In Asia in FinTech, what is happening is generations ahead of what we have here in Europe. The companies are absolutely fascinating and dwarf in size most of the fintech companies that are here in Europe.
When I think of companies like Ping An or AliPay—just how many people use them, the volume of transactions that go through them each year—is completed remarkable.
In Asia, everything can be done pretty instantly through technology: So the lending company, or the fintech company, can work with the telephone company to access your Sim data - your messaging data. You just have to download the app and give it permission.
It will then read all your messages, and understand if your bank's been texting you and if your bank has been texting you it can then just read off the balance of how much you have or how much you owe.
It of course automatically enables them to see on your social networks who you're friends with. And then it should know whether your friends are good people who pay back their money as well, or whether they're completely unreliable and make assumptions of you through that.
In Europe, you might think, 'Oh, my goodness, how scary is that'. But why not allow people to use that data? To make your life better and easier and simpler.

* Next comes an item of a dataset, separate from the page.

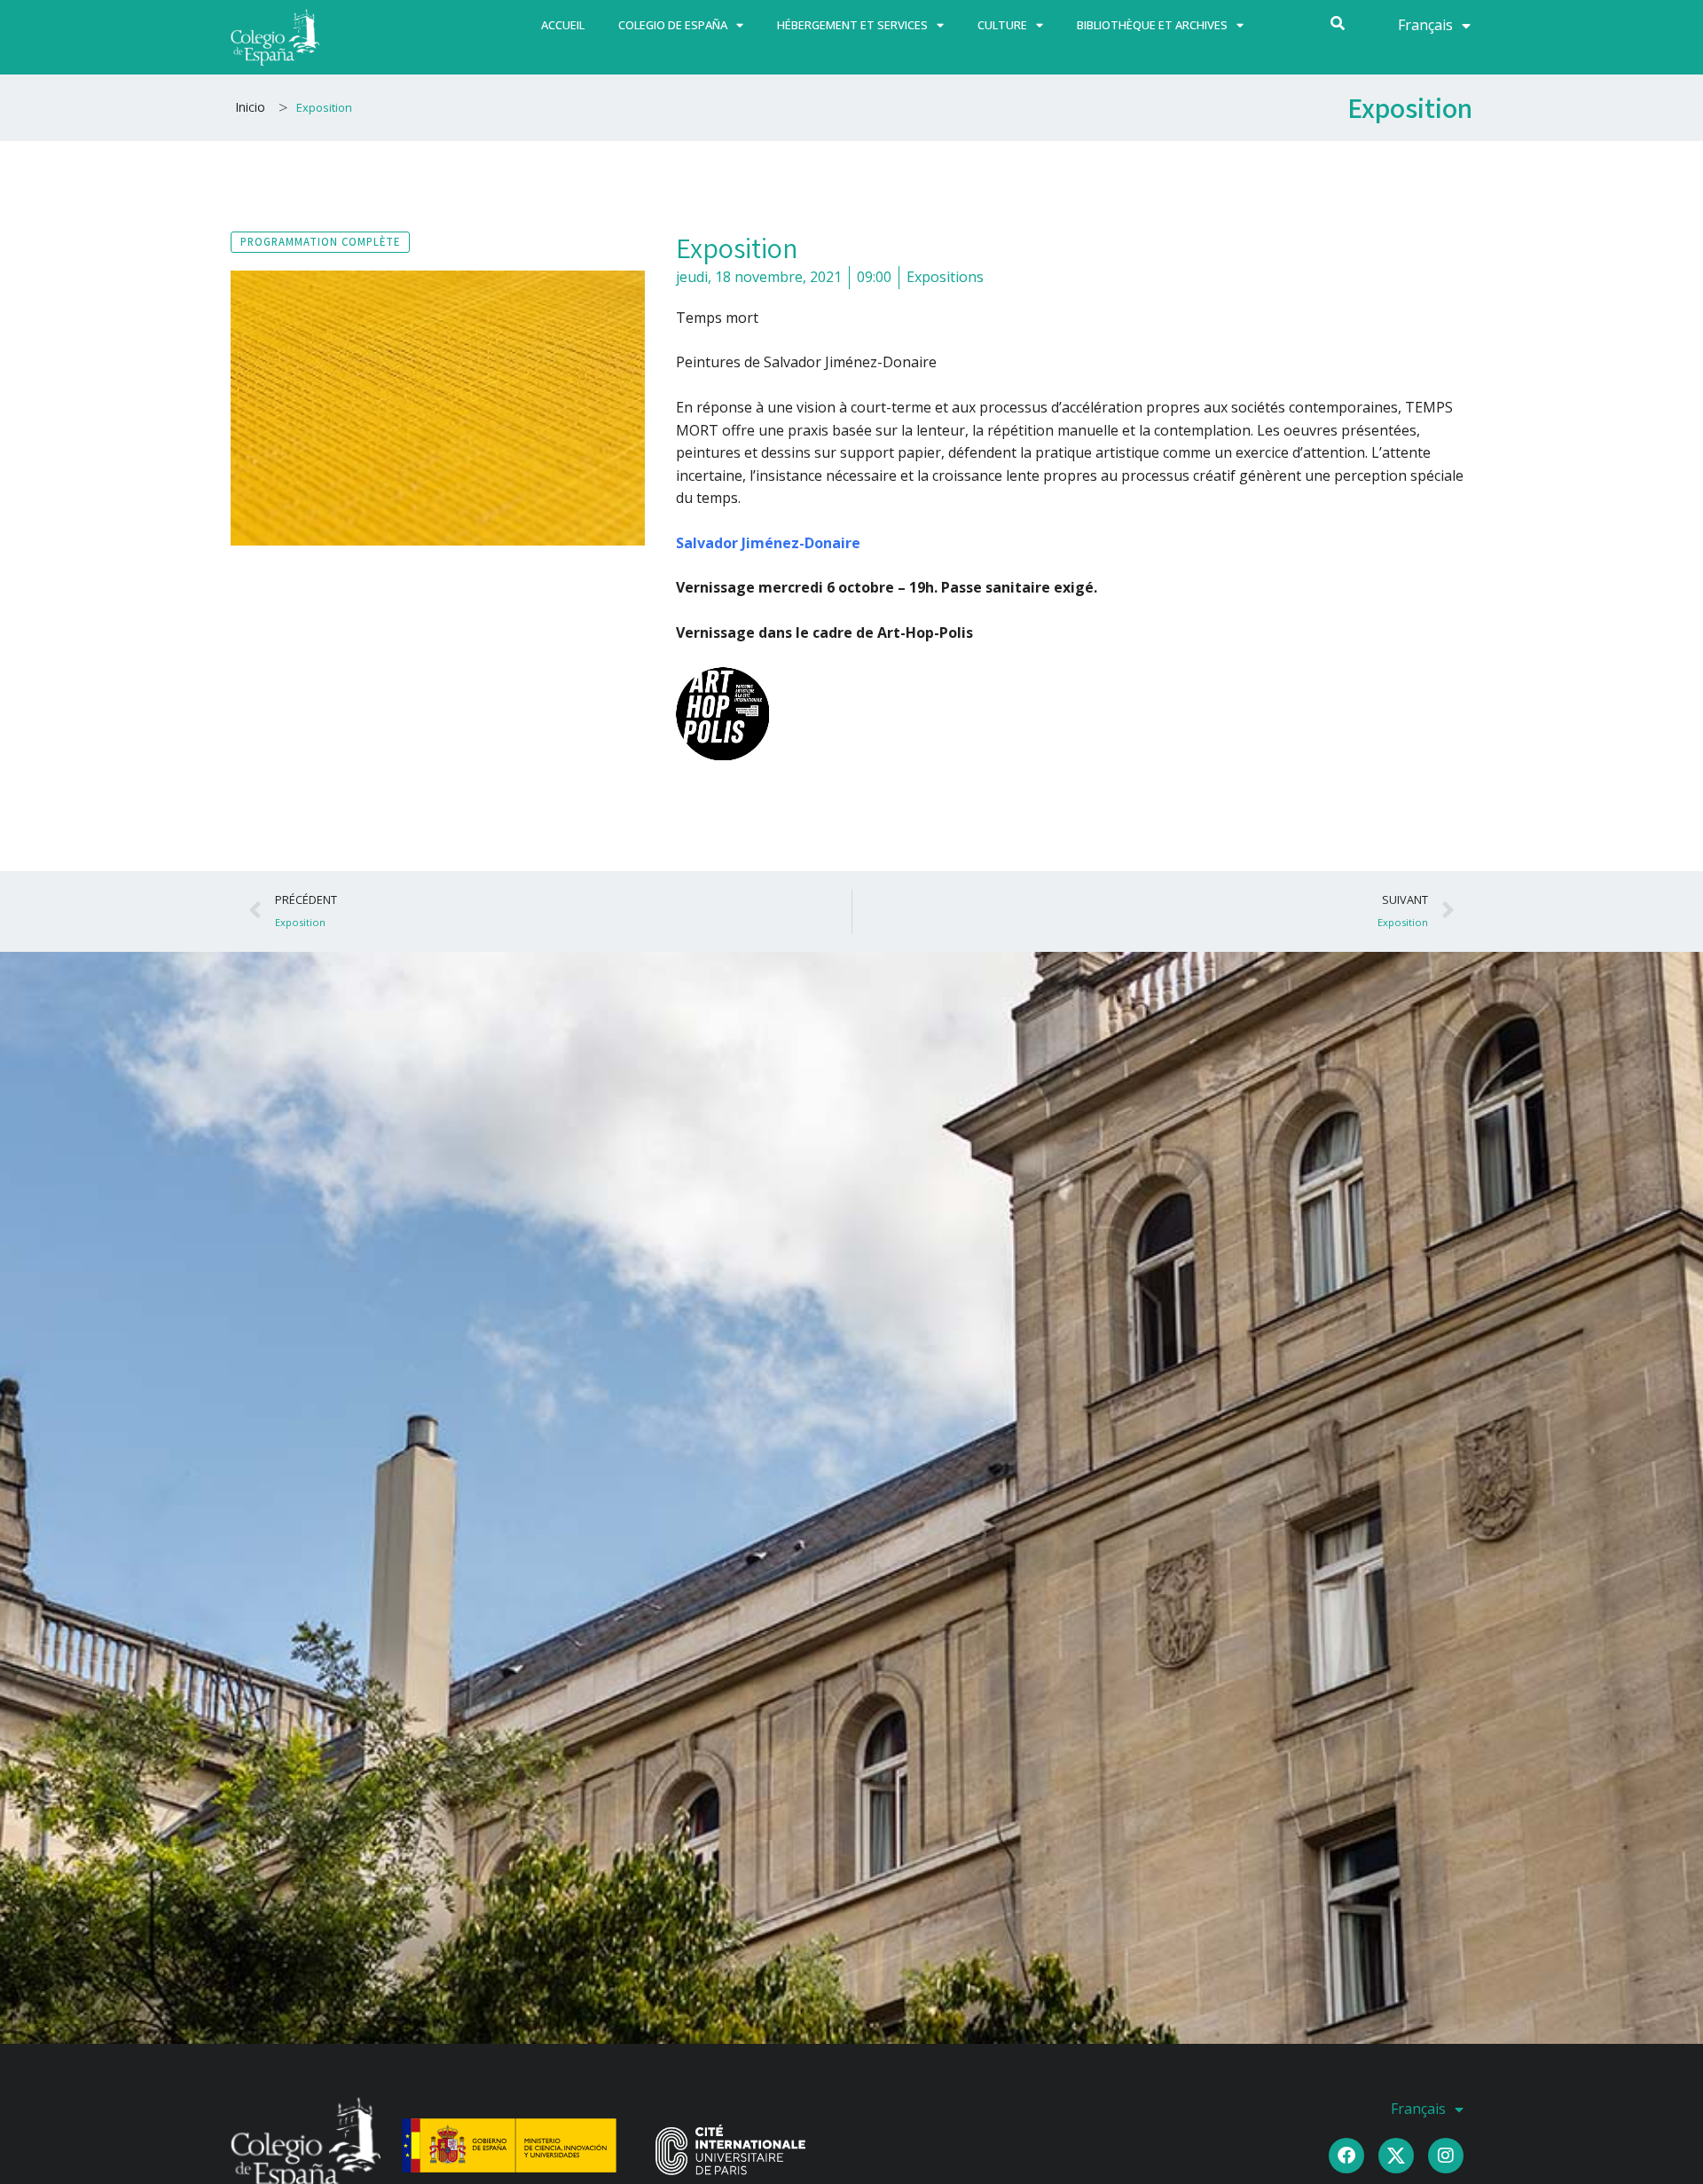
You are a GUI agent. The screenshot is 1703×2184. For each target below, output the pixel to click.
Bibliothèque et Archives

The European and UK financial services infrastructure have been pretty much the same for centuries, whereas in China, technology gave people the opportunity to have access to financial services that they otherwise would never have had interested in. One of the takeaways I've had from living in Asia is I think that hardware changes in fintech may be more applicable for for moving from continent to continent than software changes.
If we think about software changes, they really are oftentimes dependent on the culture of the user and the culture of the provider. Whereas with hardware, let's take a simple example of paying with your phone, for example, loading up a virtual bank account. That's really easy to transport.
So the more that these businesses that can actually adapt on on the hardware side, then that's an easier, smoother transition to go global. The better we do in terms of creation of product, the more that consumers are going to buy, and the better we will do as a result. So whether it's about product or about the level of service and the level of engagement, all firms—new or established incumbents—need to think about how they're going to get to the client, how they're going to interact with the client, and what those service methods are going to be.